E-Publishing on the Web

   Marisa: I work for the DAISY consortium,
   ... on talking books for the blind and visually impaired
   ... We work with EPUB, audio clips synchronised with fragments
   in an HTML5
   ... We want this in the next iteration of EPUB on the web, we
   spun out a CG from the Publishing WG
   ... The task for our CG is to look at existing technology,
   ideally don't reinvent anything
   ... What we need is the ability to synchronise audio fragments
   with HTML fragments
   ... For example, the page of a book is open, the user presses
   Play, and depending on implementation / user preference
   ... there's a highlight that follows the phrases
   ... I heard that datacue could be useful for us, and I want to
   learn about this group, and TTML

   <Zakim> nigel, you wanted to ask if the audio is pre-recorded
   or synthesised

   Nigel: Is the audio pre-recorded, or is it synthesised based on
   text?

   Marisa: It's pre-recorded

   Nigel: So there's not the need for a screen reader
   ... TTML and WebVTT are predicated on playing back timed media,
   but in your case it seems the events are user driven
   ... Seems there isn't a good fit with TTML / WebVTT, a better
   fit could be SMIL

   Marisa: SMIL is a good fit, but nobody enjoys writing it, or
   reading it
   ... We're looking to move to something simpler to ingest, and
   also for people to comprehend
   ... The SMIL files that our producers make are driven by time
   codes, but the user can start playback and interrupt it,
   ... but once playback starts, it plays from top to bottom

   Nigel: TTML2 has hooks in it for playing audio files at
   specific times
   ... My understanding that you'd need custom data in a WebVTT
   payload to achieve the same thing

   Marisa: I've been looking for examples, but found nothing
   similar.

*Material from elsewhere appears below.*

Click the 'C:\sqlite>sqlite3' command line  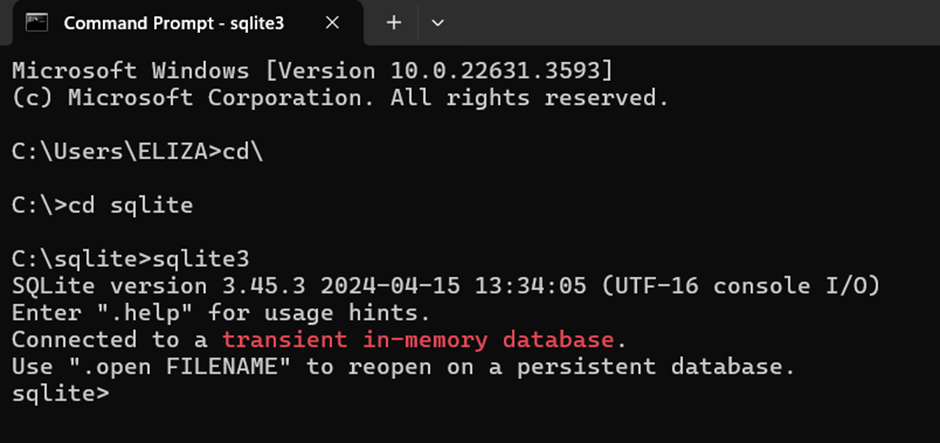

In my case, the TTML wouldn't have text, only audio

   Nigel: That's possible with TTML, either embedded fragments or
   references to external resources

   Marisa: Is there a specific profile?

   Nigel: I've invited people to participate, maybe as a W3C CG,
   to create a TTML profile for audio requirements

   Marisa: How are browsers with TTML2? This is our primary user
   agent base

   Nigel: Browsers don't generally support it, in the main, it can
   be done in JavaScript

   chris: Anything else to mention on the possible CG, Nigel?

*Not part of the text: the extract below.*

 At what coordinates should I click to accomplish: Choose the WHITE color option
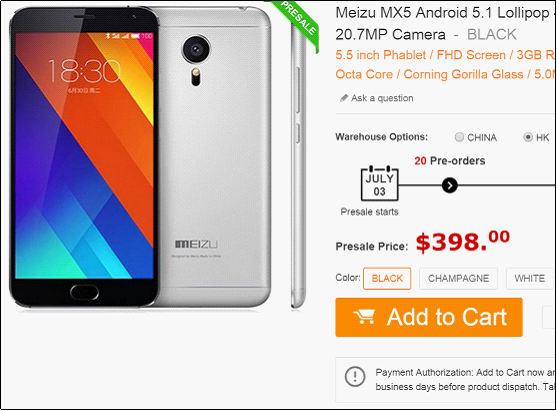point(530,278)
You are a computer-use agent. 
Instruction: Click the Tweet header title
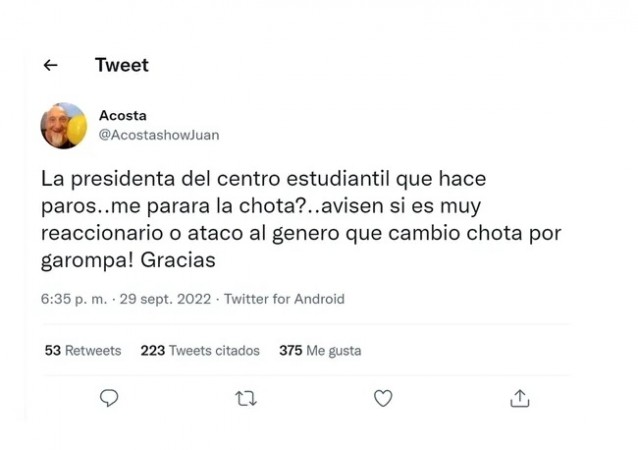(121, 66)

   Nigel: Only that synchronised playback will have requirements
   for playback of media timed events
   ... In terms of solutions, we might want to look at what Web
   Audio does
   ... This has advanced instructions to the processor of what
   needs to happen and when
   ... It's a different model to TextTrackCue, instructive to see
   that that exists. Is it useful to extend that model into other
   domain?

   <Zakim> ericc, you wanted to suggest that a simple "data cue"
   may be exactly what is needed

   Eric: I'd like to suggest that DAISY's needs could be met by a
   simple DataCue,
   ... a timed event emitted based on current time of the media
   file (the spoken audio in this case).
   ... it contains a blob of data to be interpreted by script
   rather than the UA.
   ... When a section of the audio is emitted by the UA, it also
   emits the DataCue.
   ... On user interaction with the page, the script would get
   information from the markup about the time corresponding to
   that phrase
   ... The script wouldn't have to be terribly sophisticated, and
   should work for what you're trying to do

   Marisa: That's how it works now, though we want to give it a
   refresh, move away from SMIL, maybe to something that could be
   implemented natively by browsers
   ... Is what you described possible today?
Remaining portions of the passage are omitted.